In practice, this can affect the users in couple different ways. In my case, even at stock, the power consumption seen by the CPUs power management is slightly inflated, roughly by 6-11% (depending on the workload).
Because the CPU is pegged against the default 280W power limit in most properly multithreaded workloads, this means that some performance is lost.
Granted, the CPU I'm using is an engineering sample so the inflated power reporting at stock can be an ES related anomaly which sometimes do exist.
However, the next issue will affect anyone how has plans to undervolt the CPU. While undervolting 3rd gen. Ryzens generally isn't recommended, at least in my case there is a ~ -50mV undervolting margin to be had, without any performance penalty in any workload.
The issue with this internal power management mode with undervolting is, that unlike with telemetry the CPU cannot "see" it. Despite the undervolting the CPU still calculates the voltage based on its internal targets / models and doesn't acknowledge that the voltage has reduced.

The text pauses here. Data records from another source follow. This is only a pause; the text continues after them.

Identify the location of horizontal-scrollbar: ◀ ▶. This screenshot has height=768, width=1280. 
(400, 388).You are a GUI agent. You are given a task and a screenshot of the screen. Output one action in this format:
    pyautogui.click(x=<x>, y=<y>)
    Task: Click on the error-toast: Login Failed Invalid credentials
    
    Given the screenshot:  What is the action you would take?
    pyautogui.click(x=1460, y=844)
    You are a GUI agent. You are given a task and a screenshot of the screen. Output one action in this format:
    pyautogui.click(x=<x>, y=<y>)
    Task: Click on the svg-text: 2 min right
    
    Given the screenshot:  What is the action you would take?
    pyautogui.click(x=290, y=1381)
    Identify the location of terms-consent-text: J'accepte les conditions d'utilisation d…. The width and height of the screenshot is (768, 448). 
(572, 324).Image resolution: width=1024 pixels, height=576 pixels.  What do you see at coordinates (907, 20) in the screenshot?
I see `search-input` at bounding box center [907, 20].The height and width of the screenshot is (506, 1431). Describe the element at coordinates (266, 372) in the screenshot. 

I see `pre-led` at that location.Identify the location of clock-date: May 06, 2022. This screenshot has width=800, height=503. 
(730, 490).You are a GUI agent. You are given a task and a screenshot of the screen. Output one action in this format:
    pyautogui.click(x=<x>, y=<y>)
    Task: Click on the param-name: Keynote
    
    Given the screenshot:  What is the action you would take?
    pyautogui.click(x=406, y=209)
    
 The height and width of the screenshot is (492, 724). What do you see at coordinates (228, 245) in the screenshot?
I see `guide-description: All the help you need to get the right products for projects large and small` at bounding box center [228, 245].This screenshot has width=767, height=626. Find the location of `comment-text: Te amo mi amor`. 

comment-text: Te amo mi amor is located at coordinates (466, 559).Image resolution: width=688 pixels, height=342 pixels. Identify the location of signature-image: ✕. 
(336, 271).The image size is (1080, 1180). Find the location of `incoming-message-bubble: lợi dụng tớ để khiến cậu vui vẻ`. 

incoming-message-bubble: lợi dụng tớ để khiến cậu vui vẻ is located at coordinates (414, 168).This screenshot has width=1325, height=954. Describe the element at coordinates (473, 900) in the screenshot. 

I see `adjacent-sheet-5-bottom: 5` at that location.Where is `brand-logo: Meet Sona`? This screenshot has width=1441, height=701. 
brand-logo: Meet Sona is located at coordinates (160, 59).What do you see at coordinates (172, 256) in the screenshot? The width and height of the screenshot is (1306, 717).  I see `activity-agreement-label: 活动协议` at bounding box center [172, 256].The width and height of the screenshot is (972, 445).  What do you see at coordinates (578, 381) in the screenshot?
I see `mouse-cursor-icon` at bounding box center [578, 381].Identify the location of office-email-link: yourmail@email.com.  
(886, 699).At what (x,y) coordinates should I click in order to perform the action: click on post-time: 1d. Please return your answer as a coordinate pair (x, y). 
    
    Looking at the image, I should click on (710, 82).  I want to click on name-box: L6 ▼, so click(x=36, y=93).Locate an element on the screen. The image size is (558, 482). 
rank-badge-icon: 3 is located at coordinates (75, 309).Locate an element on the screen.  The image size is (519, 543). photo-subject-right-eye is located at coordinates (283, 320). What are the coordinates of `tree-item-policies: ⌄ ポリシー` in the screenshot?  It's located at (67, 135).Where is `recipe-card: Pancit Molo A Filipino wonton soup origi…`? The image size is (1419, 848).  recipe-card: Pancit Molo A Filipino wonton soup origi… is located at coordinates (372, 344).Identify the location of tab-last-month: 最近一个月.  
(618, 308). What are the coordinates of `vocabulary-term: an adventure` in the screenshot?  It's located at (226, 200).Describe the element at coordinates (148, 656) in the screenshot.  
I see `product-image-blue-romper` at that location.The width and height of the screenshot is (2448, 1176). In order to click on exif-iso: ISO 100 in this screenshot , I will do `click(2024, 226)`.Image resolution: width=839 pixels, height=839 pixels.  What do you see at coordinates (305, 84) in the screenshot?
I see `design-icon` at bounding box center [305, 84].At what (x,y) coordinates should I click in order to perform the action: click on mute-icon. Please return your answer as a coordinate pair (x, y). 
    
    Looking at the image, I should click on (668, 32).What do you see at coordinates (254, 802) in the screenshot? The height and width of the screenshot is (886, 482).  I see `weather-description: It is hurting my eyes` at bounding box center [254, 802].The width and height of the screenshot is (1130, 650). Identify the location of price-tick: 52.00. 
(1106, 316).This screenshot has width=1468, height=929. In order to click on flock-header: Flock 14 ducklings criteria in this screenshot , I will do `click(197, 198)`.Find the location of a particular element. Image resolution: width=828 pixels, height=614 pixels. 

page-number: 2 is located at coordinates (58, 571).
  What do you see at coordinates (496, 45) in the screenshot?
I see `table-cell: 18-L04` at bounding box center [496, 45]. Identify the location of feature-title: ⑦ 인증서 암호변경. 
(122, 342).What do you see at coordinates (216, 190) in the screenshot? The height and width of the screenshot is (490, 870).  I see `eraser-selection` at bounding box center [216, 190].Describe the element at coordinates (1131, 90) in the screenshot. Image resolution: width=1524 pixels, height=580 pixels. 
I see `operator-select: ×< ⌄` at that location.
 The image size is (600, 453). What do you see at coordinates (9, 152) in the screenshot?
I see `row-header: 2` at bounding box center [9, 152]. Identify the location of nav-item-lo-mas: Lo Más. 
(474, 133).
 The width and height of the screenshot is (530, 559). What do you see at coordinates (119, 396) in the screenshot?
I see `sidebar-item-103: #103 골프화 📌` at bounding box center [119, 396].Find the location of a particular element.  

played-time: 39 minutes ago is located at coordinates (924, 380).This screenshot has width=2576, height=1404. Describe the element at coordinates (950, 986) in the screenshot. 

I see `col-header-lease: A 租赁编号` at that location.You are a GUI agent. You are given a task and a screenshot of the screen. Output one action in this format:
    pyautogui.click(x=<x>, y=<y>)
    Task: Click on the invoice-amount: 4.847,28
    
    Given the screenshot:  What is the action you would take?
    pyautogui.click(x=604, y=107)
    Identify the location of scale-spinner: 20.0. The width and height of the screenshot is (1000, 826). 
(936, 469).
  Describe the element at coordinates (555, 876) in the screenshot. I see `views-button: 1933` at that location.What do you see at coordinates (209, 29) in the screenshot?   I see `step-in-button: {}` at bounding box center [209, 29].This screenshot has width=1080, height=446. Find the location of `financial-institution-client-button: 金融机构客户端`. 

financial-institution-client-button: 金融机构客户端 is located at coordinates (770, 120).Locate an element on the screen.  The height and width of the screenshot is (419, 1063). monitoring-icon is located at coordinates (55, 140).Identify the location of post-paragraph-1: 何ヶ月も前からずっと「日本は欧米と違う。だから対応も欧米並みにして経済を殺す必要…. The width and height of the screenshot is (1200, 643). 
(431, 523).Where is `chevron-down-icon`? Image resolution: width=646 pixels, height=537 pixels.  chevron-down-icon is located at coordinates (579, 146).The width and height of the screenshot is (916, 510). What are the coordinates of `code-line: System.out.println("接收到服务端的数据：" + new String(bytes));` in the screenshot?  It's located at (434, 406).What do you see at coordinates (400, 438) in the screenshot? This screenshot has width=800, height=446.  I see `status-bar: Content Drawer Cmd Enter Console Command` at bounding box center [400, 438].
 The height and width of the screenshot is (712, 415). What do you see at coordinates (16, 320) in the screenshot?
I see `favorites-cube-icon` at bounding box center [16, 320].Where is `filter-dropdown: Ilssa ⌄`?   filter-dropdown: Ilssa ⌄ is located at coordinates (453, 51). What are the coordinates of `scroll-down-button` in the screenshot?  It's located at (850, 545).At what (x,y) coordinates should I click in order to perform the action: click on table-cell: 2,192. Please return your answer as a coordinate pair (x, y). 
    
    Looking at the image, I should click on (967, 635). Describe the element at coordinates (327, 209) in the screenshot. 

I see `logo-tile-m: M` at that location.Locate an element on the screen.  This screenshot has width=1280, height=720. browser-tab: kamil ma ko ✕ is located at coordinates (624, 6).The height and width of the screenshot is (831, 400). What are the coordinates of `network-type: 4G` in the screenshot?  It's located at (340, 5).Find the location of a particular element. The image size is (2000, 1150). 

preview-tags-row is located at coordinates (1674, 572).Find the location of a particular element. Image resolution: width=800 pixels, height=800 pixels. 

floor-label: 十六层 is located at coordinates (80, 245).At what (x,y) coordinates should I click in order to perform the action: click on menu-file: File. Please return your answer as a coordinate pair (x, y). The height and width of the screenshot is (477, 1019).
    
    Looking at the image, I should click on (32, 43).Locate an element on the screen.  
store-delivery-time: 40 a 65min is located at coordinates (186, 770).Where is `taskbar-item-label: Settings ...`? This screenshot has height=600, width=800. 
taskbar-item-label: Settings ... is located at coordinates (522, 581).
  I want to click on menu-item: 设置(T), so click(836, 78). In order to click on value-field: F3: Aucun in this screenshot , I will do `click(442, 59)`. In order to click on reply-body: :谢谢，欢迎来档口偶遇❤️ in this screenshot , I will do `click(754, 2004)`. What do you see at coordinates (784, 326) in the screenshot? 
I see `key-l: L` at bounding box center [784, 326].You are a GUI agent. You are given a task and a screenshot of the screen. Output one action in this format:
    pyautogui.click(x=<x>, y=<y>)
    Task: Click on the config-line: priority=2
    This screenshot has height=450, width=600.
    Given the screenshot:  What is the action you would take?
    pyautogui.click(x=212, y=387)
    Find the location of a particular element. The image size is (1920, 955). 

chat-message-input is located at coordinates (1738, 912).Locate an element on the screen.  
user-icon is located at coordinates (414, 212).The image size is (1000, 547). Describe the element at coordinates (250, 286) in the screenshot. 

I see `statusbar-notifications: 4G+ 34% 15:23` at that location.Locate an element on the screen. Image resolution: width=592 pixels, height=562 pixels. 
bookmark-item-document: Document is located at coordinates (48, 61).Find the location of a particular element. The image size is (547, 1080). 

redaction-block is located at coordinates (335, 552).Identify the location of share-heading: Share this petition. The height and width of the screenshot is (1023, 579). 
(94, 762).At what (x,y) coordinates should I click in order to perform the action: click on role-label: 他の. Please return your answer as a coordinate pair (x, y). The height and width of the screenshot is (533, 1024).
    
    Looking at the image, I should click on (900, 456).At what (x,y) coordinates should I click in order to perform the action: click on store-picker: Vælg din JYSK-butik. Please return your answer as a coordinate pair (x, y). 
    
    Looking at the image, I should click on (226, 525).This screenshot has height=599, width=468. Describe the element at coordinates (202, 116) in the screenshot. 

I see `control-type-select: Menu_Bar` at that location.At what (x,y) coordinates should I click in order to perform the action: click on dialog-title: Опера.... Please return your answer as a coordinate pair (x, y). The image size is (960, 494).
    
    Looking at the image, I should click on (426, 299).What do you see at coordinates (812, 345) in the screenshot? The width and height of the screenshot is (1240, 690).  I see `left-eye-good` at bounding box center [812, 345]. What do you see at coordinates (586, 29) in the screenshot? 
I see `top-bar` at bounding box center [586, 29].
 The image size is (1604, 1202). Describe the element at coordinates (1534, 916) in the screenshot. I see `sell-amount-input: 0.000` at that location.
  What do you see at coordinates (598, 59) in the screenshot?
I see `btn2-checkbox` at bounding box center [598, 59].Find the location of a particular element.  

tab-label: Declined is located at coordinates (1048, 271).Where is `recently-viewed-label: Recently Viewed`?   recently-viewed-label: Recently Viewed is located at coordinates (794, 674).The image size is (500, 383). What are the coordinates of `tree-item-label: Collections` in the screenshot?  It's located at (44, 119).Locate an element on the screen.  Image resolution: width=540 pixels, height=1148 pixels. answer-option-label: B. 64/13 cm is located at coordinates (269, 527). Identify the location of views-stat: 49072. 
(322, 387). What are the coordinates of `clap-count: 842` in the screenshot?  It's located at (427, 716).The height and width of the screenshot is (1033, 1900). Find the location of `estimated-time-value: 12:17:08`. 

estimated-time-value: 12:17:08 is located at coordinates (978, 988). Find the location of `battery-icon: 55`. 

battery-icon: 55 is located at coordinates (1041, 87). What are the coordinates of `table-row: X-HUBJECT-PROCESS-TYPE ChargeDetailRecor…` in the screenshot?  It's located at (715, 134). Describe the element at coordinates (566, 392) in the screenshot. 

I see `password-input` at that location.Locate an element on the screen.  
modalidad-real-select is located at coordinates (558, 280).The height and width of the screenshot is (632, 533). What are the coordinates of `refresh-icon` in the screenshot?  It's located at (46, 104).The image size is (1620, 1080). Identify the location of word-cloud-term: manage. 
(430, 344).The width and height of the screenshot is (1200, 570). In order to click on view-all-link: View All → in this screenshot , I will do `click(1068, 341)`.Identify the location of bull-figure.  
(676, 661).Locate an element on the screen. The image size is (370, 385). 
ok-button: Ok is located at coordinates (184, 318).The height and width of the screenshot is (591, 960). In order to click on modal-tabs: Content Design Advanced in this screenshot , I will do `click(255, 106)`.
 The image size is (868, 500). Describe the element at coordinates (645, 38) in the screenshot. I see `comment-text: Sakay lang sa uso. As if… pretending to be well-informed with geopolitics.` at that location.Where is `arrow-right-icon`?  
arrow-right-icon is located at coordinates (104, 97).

Because of that, the power consumption seen by the CPU doesn't change either. There will usually be a small performance boost from undervolting, but thats due to the lowered temperature and nothing else.
Here is an example:
This is at stock, with the default 280W PPT, 215A TDC and 300A EDC limits. PPT and EDC are constantly pegged to their limits.
Despite the PPT is reading ~ 280W constantly during the workload, the actual measured power consumption for the whole package is 263.178W on average.
The average CPU voltage is 1.15516V.
Now, everything else remains identical, but a negative offset of 50mV has been applied for the CPU.
The average, actual power consumption has reduced to 243.809W, yet the CPUs power management still sees the same power draw as before.
You can also see that the CPU voltage has also reduced to 1.11357V and that the CPU temperature has reduced by 3.25°C.
Reducing the CPU voltage by -50mV improved CB20 NT performance by ~ 40, which is far less than expected improvement. In this case the improvement is solely
caused by the lowered temperature (which the CPU acknowledges).
So how to get the full advantage of undervolting then?
As I've said before, the most recent version of HWInfo has complete support for Zenith II Extreme.
Since it is able to report the output currents and powers for both of the domains accurately, you can make adjustments based on the observed delta.
Prior undervolting, write up the averages of "CPU Core Power (SVI2 TFN)" and "CPU Core Current (SVI2 TFN)" during a sustained and stable workload (e.g. 5 minutes of Blender).
Apply the undervolt and repeat the same procedure for these two values.
When you have both sets of these values, go to the "Precision Boost Override" menu in the bios and select "Manual".
The new PPT limit will be 280W + the difference between the stock and undervolted "CPU Core Power (SVI2 TFN)" power. TDC will be 215A + the difference between the stock and the undervolted "CPU Core Current (SVI2 TFN)".
EDC can be set to reflect the same percentual difference as TDC was increased by, added to the default 300A value. PBO Scalar should be manually set to 1x to avoid it changing from the stock, when manual PBO mode is used.
So in my case, the power consumption of the CPU cores themselves (CR Pout) reduced 197.329W to 178.302W (19.027W) and the current for the CPU cores (CR Iout) reduced from 170.813A to 160.329A (10.484A).
Hence, my new PPT limit became 299W (instead of 280W), TDC limit became 226A (instead of 215A) and EDC limit became 315A (300 * (226/215)).
Doing the whisky-tango calibration described above, Cinebench R20 NT score improved by ~300pts with the -50mV undervolt, while maintaining pretty much the same power consumption as stock.